El Cuarto de las Cunas Vacías - 4

El cuarto estaba al fondo del pasillo, con papel tapiz de nubecitas que ya no alcanzaban a ser cielo. No era mío, dijo el casero: “dejó de usarse”. Se notaba. Las cunas se alineaban como bancas de iglesia: de madera recta, sábanas almidonadas, almohaditas que aprendieron la forma de cabezas que nunca llegaban.

Desde la puerta, el aire olía a leche tibia que nadie calentó y a ropa planchada con flores que ya no existen. En el techo colgaba un móvil de figuras cosidas a mano: lunas, abecedarios, once estrellitas. Cada vez que pasaba frente al cuarto, el móvil marcaba una hora que el reloj de la casa negaba. No sonaba campana: se acomodaban las figuras en un orden distinto, y el aire entendía.

La primera noche lo escuché probar el tiempo: las estrellitas giraron hacia el noreste, la luna se inclinó, las letras deletrearon mi nombre sin la primera consonante. Yo, desde el pasillo, me quedé inmóvil. El móvil corrigió a los dos minutos, como si se disculpara: repasó la consonante con hilo invisible y la sostuvo un segundo más, hasta que mi oído la reconoció.

Las cunas estaban vacías, pero no calladas. Cada una guardaba un ruido pequeño: golpecitos de dedo en madera, succión sin leche, un bostezo de alguien que no ha nacido. En la tercera cuna encontré una tarjeta de visita que no existe fuera de esa habitación: mi nombre dividido en arriba/abajo, con la mitad superior bordada a mano en hilo azul. Faltaba la mitad inferior de dos letras. En la cuarta, una huella de mano diminuta hecha de frío. En la quinta, un chupón con fecha de caducidad borrada.

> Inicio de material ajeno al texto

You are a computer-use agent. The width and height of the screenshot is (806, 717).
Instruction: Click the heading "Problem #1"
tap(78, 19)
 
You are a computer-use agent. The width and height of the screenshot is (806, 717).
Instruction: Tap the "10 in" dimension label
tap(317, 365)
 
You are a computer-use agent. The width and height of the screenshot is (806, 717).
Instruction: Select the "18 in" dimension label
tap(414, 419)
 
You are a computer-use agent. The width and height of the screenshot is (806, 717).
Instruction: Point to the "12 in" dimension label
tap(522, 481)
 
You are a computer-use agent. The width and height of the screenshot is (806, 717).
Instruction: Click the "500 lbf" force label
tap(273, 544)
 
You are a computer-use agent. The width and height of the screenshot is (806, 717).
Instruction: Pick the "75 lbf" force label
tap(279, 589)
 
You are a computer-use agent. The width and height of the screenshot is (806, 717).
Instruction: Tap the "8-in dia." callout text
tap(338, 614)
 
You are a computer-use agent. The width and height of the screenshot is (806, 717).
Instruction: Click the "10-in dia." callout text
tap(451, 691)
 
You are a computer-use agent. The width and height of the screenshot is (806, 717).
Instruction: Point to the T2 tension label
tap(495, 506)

No entré de inmediato. Aprendí primero los horarios del móvil. A las 7:12, la luna apuntaba al sur y las estrellitas parecían respiraciones. A las 11:11, el abecedario se sacaba la A de la boca como si le estorbara, y el reloj de la casa adelantaba exactamente once minutos para seguirle el juego. A las 3:03, el aire del cuarto bajaba un grado y el papel de nubecitas recordaba un viento que no sopló aquí.

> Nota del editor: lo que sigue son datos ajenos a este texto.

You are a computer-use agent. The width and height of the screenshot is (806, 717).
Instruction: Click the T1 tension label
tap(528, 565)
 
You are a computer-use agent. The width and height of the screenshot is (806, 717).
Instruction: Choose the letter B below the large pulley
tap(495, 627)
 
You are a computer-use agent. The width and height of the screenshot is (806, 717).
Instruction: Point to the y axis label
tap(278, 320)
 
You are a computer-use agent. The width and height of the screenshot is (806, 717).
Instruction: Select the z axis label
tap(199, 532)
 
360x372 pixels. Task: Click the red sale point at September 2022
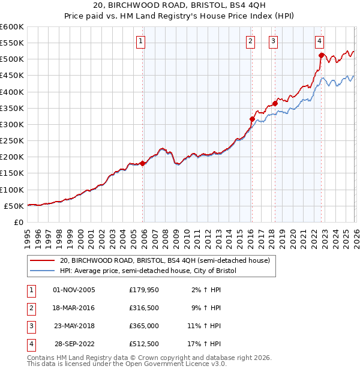tap(321, 55)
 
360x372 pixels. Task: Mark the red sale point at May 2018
tap(275, 103)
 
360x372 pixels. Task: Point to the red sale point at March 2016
tap(251, 119)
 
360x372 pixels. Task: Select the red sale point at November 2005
tap(142, 163)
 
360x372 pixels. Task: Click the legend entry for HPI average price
tap(148, 271)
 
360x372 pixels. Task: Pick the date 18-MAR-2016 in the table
tap(74, 308)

Una tarde, el móvil deletreó algo que no era mi nombre: “devuelve el diminutivo”. Entendí que la casa no sólo guardaba mi nombre entero—guardaba el nombre chico, el que te dicen al pasar lista cuando todavía no te aprieta el traje de adulto. No lo había usado en años; me quedaba como una camisa olvidada.

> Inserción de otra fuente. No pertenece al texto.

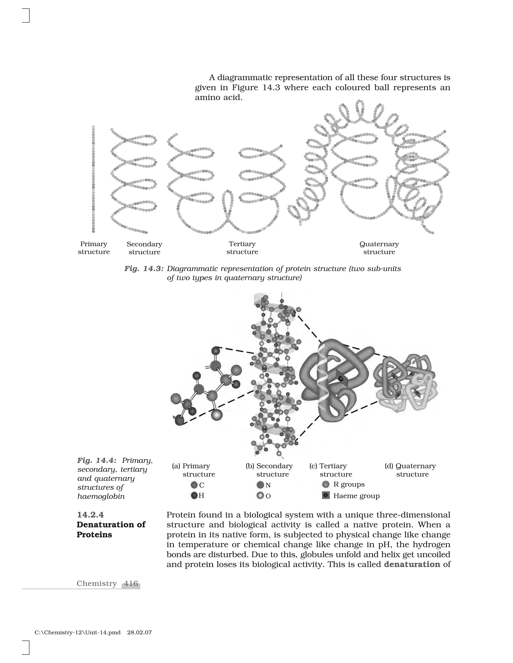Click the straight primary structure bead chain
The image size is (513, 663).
click(x=93, y=179)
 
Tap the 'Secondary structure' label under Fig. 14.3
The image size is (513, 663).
click(x=144, y=248)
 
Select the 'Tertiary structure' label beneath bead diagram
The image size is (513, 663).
click(x=242, y=248)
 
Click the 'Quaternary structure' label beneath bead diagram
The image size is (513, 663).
click(x=379, y=248)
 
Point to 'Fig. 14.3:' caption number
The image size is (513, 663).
click(x=144, y=269)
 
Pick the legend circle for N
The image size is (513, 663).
click(x=260, y=485)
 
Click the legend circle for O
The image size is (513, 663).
click(x=260, y=496)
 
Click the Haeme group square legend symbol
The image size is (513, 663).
click(x=326, y=495)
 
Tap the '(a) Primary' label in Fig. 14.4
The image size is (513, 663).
click(x=191, y=466)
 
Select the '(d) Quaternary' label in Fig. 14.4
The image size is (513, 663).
click(x=410, y=466)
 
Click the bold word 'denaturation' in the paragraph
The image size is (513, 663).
click(x=412, y=564)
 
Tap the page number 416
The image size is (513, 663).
click(x=131, y=583)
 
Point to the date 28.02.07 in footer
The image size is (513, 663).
click(x=140, y=633)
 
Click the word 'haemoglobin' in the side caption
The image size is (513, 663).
click(x=101, y=496)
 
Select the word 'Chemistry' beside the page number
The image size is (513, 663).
click(x=97, y=583)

Entré por fin, con esa palabra en el bolsillo, doblada. Me acerqué a la primera cuna. El colchón estaba liso como si sólo hubiese soñado pesos. Dejé el diminutivo sobre la sábana. El aire aprendió la sílaba y el móvil sumó una estrellita que no estaba, para completar doce. A lo lejos, el reloj corrigió dos minutos hacia atrás, devolviéndonos margen.

En la segunda cuna deposité una canción de arrullo que recordaba de memoria y que quizá nunca me cantaron. En la tercera, mi inicial con su mitad inferior. En la cuarta, un silencio: el que debe aprender quien abre la puerta sin pedir disculpas. El móvil se movió con gratitud de cosa aguantadora; la luna mantuvo su eje un momento más de lo razonable.

Entonces el cuarto habló en su idioma de cosas: el crujido de una tabla se ordenó con el bostezo de la quinta cuna y el susurro de las letras; el resultado no fue música ni palabra, sino una lista. No la vi escrita; la entendí detrás de los ojos: Nombre grande (completo). Nombre chico (devuelto). Mitad superior (bordada). Mitad inferior (entregada). Reloj (reestablecido en dos). Puerta (lista para abrir hacia adentro).

Me senté en la silla de mimbre. En el espejo ovalado del armario —que aquí también se atrasaba— me miré con un segundo de retraso, y en ese segundo mi reflejo arrullaba mis propios hombros con la canción depositada. Supe que el cuarto no estaba vacío: estaba ocupado por las versiones de mí que aún no aprenden a pronunciarse completas.

Al salir, dejé la puerta entornada. Desde entonces, cuando paso, el móvil a veces se pone al día conmigo: deletrea mi nombre entero con voz de hilo y descansa. Otras, me pide el diminutivo otra vez, como si necesitara ensayar para alguna visita que vendrá por fin a la casa. Cada 11:11, el aire baja dos grados exactos; las estrellitas se acomodan como un reloj que enseñó modales; y yo, desde el pasillo, respondo la lista en voz baja, con mi nombre grande y mi nombre chico, para que a ninguna cuna le falte nadie.

No apago el móvil. Él me apaga. Y al hacerlo, deja prendida la parte de mi nombre que, cuando me vaya, la casa querrá pronunciar sin temblar.